I spent 6 years trying to become attracted to my best friend and essentially soul mate on all other fronts.
It broke my heart that I couldn't change that, and I love him dearly, but attraction was an ingredient I needed in my marriage.
_Posted via Mobile Device_


----------



## 4sure (Aug 8, 2010)

Deal breaker. If you stay you will end up being nothing more than room mates. There will be no passion, desire, and it will leave both of you resentful. Keep looking, don't cheat yourself, don't settle.


----------



## arbm (Jan 9, 2011)

Deal breaker.... my husband and i had this conversation the other day..(clearly not about us as i am very attrated to my hubby) but we wondered how if you are not actually sexually attracted to someone or if they had the same problem as your man how would the relatonship work, we decided it would be more like a friendship than a relationship..

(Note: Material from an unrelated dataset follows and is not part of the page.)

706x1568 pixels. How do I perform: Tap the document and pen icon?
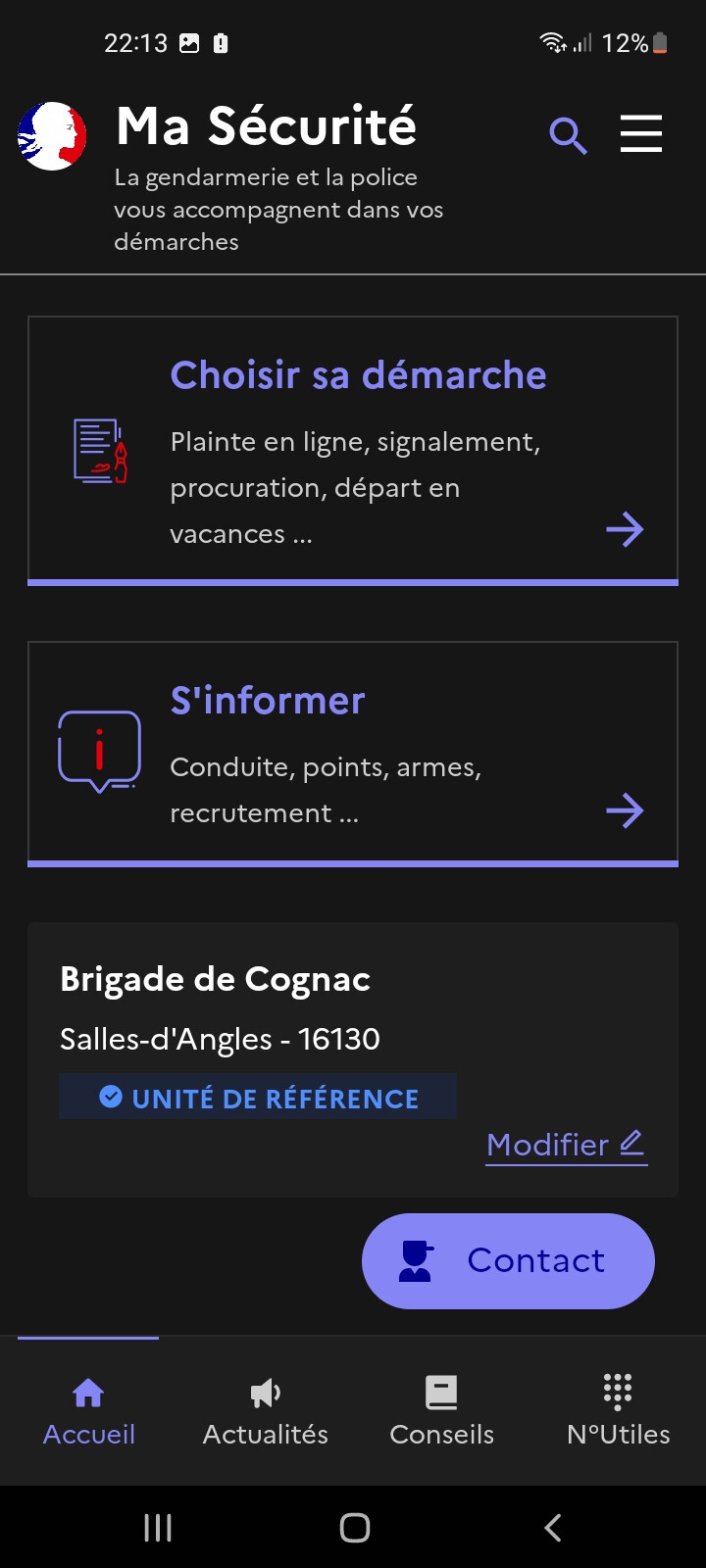click(x=100, y=451)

i think in your case it is unfair of you to be with this man because 1) you are still dreaming of your ex, 2) by judt having sex for "the sake of it " when you are not actually attracted or sexually excited by him and in your mind are wanting something that he is not, how is this fair to him?

maybe dont tell him this is the reason you want to seperate as i amagine that would take a huge hit on his ego.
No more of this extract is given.